(Records from a dataset)
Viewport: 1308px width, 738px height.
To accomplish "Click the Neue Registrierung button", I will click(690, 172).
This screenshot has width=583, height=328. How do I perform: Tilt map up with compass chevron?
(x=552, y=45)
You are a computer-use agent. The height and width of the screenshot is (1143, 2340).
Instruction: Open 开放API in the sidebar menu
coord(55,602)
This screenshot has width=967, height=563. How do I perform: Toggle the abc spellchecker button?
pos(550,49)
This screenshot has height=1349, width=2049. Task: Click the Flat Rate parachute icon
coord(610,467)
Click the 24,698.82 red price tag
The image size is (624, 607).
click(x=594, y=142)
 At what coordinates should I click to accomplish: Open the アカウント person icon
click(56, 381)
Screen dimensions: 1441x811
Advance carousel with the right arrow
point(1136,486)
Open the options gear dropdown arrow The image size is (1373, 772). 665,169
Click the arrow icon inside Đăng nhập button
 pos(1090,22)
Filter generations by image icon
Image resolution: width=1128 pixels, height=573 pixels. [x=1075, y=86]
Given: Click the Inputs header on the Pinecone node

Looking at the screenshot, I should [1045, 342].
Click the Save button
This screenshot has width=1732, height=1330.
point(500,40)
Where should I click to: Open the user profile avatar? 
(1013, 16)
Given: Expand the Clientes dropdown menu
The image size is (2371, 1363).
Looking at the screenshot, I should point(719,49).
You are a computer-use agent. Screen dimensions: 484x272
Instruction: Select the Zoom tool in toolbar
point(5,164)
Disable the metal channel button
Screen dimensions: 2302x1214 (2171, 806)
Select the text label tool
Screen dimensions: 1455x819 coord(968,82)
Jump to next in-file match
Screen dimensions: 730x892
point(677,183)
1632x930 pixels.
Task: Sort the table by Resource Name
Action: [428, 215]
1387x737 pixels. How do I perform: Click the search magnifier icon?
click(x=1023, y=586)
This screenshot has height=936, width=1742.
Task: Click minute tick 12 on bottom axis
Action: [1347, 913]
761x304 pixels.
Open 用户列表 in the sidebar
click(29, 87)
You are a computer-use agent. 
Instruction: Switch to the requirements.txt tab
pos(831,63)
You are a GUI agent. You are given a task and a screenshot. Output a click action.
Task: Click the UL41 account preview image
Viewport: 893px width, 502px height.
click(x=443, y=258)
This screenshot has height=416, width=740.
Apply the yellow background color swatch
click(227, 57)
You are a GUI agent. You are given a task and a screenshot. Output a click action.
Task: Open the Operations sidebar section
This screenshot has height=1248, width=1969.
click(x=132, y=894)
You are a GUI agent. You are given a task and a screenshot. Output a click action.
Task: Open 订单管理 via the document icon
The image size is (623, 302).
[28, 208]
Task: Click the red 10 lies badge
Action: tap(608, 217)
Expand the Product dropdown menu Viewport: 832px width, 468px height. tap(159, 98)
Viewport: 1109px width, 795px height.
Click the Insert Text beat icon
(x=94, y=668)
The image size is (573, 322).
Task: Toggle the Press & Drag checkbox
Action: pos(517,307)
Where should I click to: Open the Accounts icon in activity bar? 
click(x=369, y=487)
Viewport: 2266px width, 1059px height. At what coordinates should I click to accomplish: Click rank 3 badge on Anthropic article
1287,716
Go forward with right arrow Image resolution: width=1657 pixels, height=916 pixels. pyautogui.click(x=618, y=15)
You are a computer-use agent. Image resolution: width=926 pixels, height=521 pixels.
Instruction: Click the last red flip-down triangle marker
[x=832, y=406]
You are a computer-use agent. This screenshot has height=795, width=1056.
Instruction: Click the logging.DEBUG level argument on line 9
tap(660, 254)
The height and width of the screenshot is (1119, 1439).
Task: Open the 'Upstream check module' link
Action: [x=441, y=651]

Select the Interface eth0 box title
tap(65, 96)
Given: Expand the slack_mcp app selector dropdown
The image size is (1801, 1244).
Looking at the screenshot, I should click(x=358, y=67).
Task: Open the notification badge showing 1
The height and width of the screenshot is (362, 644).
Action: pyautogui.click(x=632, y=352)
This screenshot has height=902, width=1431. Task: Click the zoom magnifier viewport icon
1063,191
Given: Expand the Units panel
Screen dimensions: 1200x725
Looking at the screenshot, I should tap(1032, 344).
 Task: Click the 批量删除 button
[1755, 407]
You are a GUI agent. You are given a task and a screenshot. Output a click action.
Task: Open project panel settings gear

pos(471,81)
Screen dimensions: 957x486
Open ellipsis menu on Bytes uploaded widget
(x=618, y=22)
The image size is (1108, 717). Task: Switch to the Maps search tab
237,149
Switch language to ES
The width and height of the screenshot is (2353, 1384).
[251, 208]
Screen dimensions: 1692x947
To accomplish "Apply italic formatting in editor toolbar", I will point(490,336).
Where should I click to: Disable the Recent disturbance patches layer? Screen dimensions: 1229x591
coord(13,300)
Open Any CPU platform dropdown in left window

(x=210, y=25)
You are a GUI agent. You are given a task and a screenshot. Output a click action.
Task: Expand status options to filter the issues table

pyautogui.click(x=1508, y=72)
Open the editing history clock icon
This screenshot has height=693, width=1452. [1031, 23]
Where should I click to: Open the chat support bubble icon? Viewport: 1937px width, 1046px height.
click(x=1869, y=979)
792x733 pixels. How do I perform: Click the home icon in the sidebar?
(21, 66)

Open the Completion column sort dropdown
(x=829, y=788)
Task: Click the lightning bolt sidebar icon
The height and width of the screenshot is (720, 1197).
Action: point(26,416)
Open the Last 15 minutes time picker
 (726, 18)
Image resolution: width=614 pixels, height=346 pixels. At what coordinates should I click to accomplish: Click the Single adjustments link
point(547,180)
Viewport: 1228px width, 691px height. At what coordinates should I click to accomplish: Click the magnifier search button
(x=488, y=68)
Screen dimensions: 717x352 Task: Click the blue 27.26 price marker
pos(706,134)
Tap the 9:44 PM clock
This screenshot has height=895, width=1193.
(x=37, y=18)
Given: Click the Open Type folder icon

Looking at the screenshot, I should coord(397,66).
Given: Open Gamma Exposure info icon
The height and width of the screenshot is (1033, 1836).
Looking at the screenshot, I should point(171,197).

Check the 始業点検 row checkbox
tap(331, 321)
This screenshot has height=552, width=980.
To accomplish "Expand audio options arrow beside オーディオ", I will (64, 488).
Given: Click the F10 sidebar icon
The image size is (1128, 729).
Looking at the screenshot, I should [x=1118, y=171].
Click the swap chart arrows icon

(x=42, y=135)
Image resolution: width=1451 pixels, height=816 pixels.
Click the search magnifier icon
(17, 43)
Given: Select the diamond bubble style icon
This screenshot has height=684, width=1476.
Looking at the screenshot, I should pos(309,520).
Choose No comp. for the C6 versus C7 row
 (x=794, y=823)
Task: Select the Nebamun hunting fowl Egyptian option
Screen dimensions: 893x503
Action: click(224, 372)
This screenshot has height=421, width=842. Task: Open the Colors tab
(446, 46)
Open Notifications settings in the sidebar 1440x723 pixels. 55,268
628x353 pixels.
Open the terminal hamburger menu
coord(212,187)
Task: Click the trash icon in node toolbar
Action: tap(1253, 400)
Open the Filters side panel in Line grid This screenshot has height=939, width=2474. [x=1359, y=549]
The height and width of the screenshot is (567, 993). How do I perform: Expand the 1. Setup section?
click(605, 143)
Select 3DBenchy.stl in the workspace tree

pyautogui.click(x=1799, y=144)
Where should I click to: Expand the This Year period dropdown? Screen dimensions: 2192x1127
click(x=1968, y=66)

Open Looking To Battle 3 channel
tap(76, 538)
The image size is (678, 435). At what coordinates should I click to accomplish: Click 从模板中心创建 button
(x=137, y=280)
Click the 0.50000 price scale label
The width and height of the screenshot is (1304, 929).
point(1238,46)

EXERCISE BRIEF: Give back the data above, repeating every record exactly.

YOUR RESPONSE:
Viewport: 1308px width, 738px height.
To accomplish "Click the Neue Registrierung button", I will click(690, 172).
This screenshot has width=583, height=328. How do I perform: Tilt map up with compass chevron?
(x=552, y=45)
You are a computer-use agent. The height and width of the screenshot is (1143, 2340).
Instruction: Open 开放API in the sidebar menu
coord(55,602)
This screenshot has width=967, height=563. How do I perform: Toggle the abc spellchecker button?
pos(550,49)
This screenshot has height=1349, width=2049. Task: Click the Flat Rate parachute icon
coord(610,467)
Click the 24,698.82 red price tag
The image size is (624, 607).
click(x=594, y=142)
 At what coordinates should I click to accomplish: Open the アカウント person icon
click(56, 381)
Screen dimensions: 1441x811
Advance carousel with the right arrow
point(1136,486)
Open the options gear dropdown arrow The image size is (1373, 772). 665,169
Click the arrow icon inside Đăng nhập button
 pos(1090,22)
Filter generations by image icon
Image resolution: width=1128 pixels, height=573 pixels. [x=1075, y=86]
Given: Click the Inputs header on the Pinecone node

Looking at the screenshot, I should [1045, 342].
Click the Save button
This screenshot has width=1732, height=1330.
point(500,40)
Where should I click to: Open the user profile avatar? 
(1013, 16)
Given: Expand the Clientes dropdown menu
The image size is (2371, 1363).
Looking at the screenshot, I should point(719,49).
You are a computer-use agent. Screen dimensions: 484x272
Instruction: Select the Zoom tool in toolbar
point(5,164)
Disable the metal channel button
Screen dimensions: 2302x1214 (2171, 806)
Select the text label tool
Screen dimensions: 1455x819 coord(968,82)
Jump to next in-file match
Screen dimensions: 730x892
point(677,183)
1632x930 pixels.
Task: Sort the table by Resource Name
Action: [428, 215]
1387x737 pixels. How do I perform: Click the search magnifier icon?
click(x=1023, y=586)
This screenshot has height=936, width=1742.
Task: Click minute tick 12 on bottom axis
Action: [1347, 913]
761x304 pixels.
Open 用户列表 in the sidebar
click(29, 87)
You are a computer-use agent. 
Instruction: Switch to the requirements.txt tab
pos(831,63)
You are a GUI agent. You are given a task and a screenshot. Output a click action.
Task: Click the UL41 account preview image
Viewport: 893px width, 502px height.
click(x=443, y=258)
This screenshot has height=416, width=740.
Apply the yellow background color swatch
click(227, 57)
You are a GUI agent. You are given a task and a screenshot. Output a click action.
Task: Open the Operations sidebar section
This screenshot has height=1248, width=1969.
click(x=132, y=894)
You are a GUI agent. You are given a task and a screenshot. Output a click action.
Task: Open 订单管理 via the document icon
The image size is (623, 302).
[28, 208]
Task: Click the red 10 lies badge
Action: tap(608, 217)
Expand the Product dropdown menu Viewport: 832px width, 468px height. tap(159, 98)
Viewport: 1109px width, 795px height.
Click the Insert Text beat icon
(x=94, y=668)
The image size is (573, 322).
Task: Toggle the Press & Drag checkbox
Action: pos(517,307)
Where should I click to: Open the Accounts icon in activity bar? 
click(x=369, y=487)
Viewport: 2266px width, 1059px height. At what coordinates should I click to accomplish: Click rank 3 badge on Anthropic article
1287,716
Go forward with right arrow Image resolution: width=1657 pixels, height=916 pixels. pyautogui.click(x=618, y=15)
You are a computer-use agent. Image resolution: width=926 pixels, height=521 pixels.
Instruction: Click the last red flip-down triangle marker
[x=832, y=406]
You are a computer-use agent. This screenshot has height=795, width=1056.
Instruction: Click the logging.DEBUG level argument on line 9
tap(660, 254)
The height and width of the screenshot is (1119, 1439).
Task: Open the 'Upstream check module' link
Action: [x=441, y=651]

Select the Interface eth0 box title
tap(65, 96)
Given: Expand the slack_mcp app selector dropdown
The image size is (1801, 1244).
Looking at the screenshot, I should click(x=358, y=67).
Task: Open the notification badge showing 1
The height and width of the screenshot is (362, 644).
Action: pyautogui.click(x=632, y=352)
This screenshot has height=902, width=1431. Task: Click the zoom magnifier viewport icon
1063,191
Given: Expand the Units panel
Screen dimensions: 1200x725
Looking at the screenshot, I should tap(1032, 344).
 Task: Click the 批量删除 button
[1755, 407]
You are a GUI agent. You are given a task and a screenshot. Output a click action.
Task: Open project panel settings gear

pos(471,81)
Screen dimensions: 957x486
Open ellipsis menu on Bytes uploaded widget
(x=618, y=22)
The image size is (1108, 717). Task: Switch to the Maps search tab
237,149
Switch language to ES
The width and height of the screenshot is (2353, 1384).
[251, 208]
Screen dimensions: 1692x947
To accomplish "Apply italic formatting in editor toolbar", I will point(490,336).
Where should I click to: Disable the Recent disturbance patches layer? Screen dimensions: 1229x591
coord(13,300)
Open Any CPU platform dropdown in left window

(x=210, y=25)
You are a GUI agent. You are given a task and a screenshot. Output a click action.
Task: Expand status options to filter the issues table

pyautogui.click(x=1508, y=72)
Open the editing history clock icon
This screenshot has height=693, width=1452. [1031, 23]
Where should I click to: Open the chat support bubble icon? Viewport: 1937px width, 1046px height.
click(x=1869, y=979)
792x733 pixels. How do I perform: Click the home icon in the sidebar?
(21, 66)

Open the Completion column sort dropdown
(x=829, y=788)
Task: Click the lightning bolt sidebar icon
The height and width of the screenshot is (720, 1197).
Action: point(26,416)
Open the Last 15 minutes time picker
 (726, 18)
Image resolution: width=614 pixels, height=346 pixels. At what coordinates should I click to accomplish: Click the Single adjustments link
point(547,180)
Viewport: 1228px width, 691px height. At what coordinates should I click to accomplish: Click the magnifier search button
(x=488, y=68)
Screen dimensions: 717x352 Task: Click the blue 27.26 price marker
pos(706,134)
Tap the 9:44 PM clock
This screenshot has height=895, width=1193.
(x=37, y=18)
Given: Click the Open Type folder icon

Looking at the screenshot, I should coord(397,66).
Given: Open Gamma Exposure info icon
The height and width of the screenshot is (1033, 1836).
Looking at the screenshot, I should point(171,197).

Check the 始業点検 row checkbox
tap(331, 321)
This screenshot has height=552, width=980.
To accomplish "Expand audio options arrow beside オーディオ", I will (64, 488).
Given: Click the F10 sidebar icon
The image size is (1128, 729).
Looking at the screenshot, I should [x=1118, y=171].
Click the swap chart arrows icon

(x=42, y=135)
Image resolution: width=1451 pixels, height=816 pixels.
Click the search magnifier icon
(17, 43)
Given: Select the diamond bubble style icon
This screenshot has height=684, width=1476.
Looking at the screenshot, I should pos(309,520).
Choose No comp. for the C6 versus C7 row
 (x=794, y=823)
Task: Select the Nebamun hunting fowl Egyptian option
Screen dimensions: 893x503
Action: click(224, 372)
This screenshot has height=421, width=842. Task: Open the Colors tab
(446, 46)
Open Notifications settings in the sidebar 1440x723 pixels. 55,268
628x353 pixels.
Open the terminal hamburger menu
coord(212,187)
Task: Click the trash icon in node toolbar
Action: tap(1253, 400)
Open the Filters side panel in Line grid This screenshot has height=939, width=2474. [x=1359, y=549]
The height and width of the screenshot is (567, 993). How do I perform: Expand the 1. Setup section?
click(605, 143)
Select 3DBenchy.stl in the workspace tree

pyautogui.click(x=1799, y=144)
Where should I click to: Expand the This Year period dropdown? Screen dimensions: 2192x1127
click(x=1968, y=66)

Open Looking To Battle 3 channel
tap(76, 538)
The image size is (678, 435). At what coordinates should I click to accomplish: Click 从模板中心创建 button
(x=137, y=280)
Click the 0.50000 price scale label
The width and height of the screenshot is (1304, 929).
point(1238,46)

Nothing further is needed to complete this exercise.